→ WHAT IS REQUIRED: Whenever a line in the data below includes the string "agent", copy it out.

Saved entries:

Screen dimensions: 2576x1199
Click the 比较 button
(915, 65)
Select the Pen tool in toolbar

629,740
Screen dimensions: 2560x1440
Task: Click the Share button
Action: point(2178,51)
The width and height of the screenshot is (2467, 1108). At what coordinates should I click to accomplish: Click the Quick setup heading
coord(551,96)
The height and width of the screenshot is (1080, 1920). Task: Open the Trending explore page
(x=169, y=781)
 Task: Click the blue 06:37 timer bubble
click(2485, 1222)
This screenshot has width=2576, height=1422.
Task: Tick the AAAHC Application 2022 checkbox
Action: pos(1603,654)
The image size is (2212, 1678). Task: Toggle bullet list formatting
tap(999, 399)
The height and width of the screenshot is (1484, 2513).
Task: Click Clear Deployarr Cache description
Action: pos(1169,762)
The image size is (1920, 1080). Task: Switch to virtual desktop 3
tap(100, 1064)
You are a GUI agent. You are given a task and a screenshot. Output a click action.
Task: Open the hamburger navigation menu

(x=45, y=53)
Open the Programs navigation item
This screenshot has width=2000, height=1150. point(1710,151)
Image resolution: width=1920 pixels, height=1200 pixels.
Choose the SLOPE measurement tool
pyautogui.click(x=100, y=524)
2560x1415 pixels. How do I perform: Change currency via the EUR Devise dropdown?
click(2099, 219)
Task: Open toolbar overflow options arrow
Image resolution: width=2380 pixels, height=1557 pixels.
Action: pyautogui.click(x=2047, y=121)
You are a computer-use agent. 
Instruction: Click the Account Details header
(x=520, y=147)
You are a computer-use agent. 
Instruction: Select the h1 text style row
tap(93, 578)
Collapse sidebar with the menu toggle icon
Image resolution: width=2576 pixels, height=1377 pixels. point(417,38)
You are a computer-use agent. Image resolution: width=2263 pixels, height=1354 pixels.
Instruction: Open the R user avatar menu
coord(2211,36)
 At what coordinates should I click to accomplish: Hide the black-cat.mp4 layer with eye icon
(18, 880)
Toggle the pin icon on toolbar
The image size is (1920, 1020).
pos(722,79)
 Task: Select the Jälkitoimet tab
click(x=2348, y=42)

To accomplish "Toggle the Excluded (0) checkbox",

→ ANSWER TO THE EXERCISE:
You are a GUI agent. You are given a task and a screenshot. Output a click action.
You are a computer-use agent. 
You are a computer-use agent. 
You are a computer-use agent. Image resolution: width=2263 pixels, height=1354 pixels.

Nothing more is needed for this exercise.